**WHAT NEEDS TO BE DONE**
For the data below, retype word for word the lines from the one containing "Screen dimensions: 237x154" through the one containing "Task: Click the fit-to-screen"; drop the pictures.

═════ GIVEN INFORMATION

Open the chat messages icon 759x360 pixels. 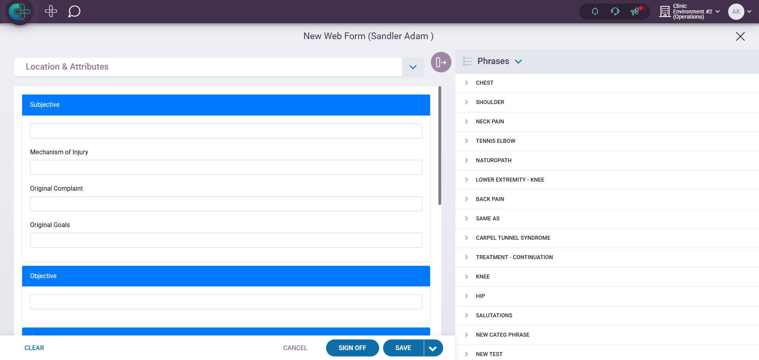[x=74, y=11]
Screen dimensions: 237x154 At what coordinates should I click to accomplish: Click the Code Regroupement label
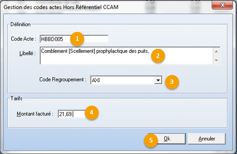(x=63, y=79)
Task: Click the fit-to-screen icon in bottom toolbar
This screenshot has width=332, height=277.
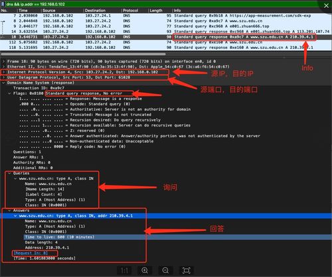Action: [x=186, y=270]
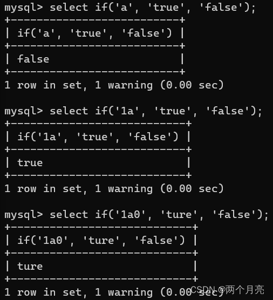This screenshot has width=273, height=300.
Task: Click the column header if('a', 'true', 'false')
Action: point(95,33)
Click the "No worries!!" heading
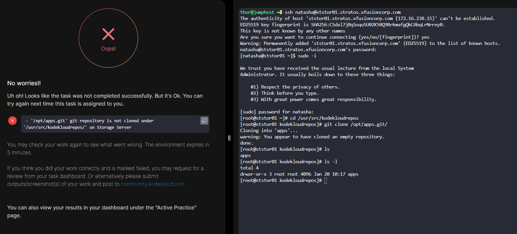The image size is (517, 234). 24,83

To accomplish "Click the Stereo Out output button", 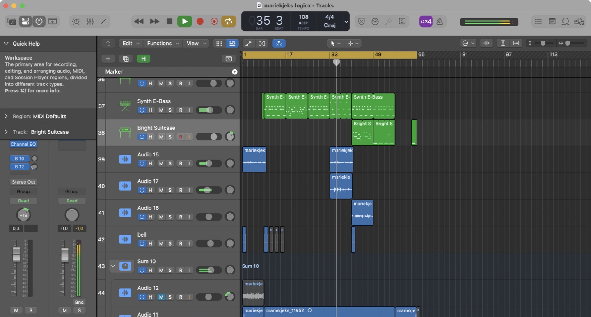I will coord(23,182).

══════════
═════ GIVEN INFORMATION

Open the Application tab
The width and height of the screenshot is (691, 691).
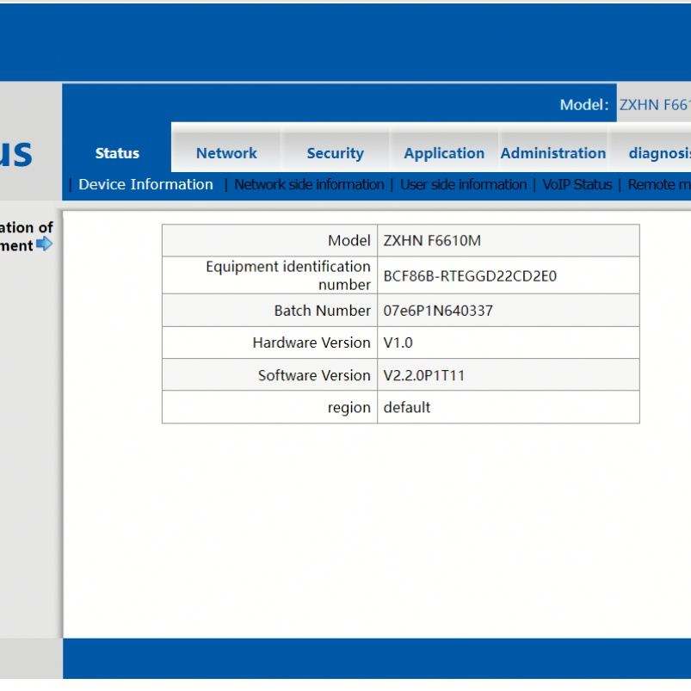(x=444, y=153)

══════════

**RESPONSE TO THIS EXERCISE**
Screen dimensions: 237x154 At what coordinates should I click to accomplish: Click the Code Regroupement label
(x=63, y=79)
Task: Click the fit-to-screen icon in bottom toolbar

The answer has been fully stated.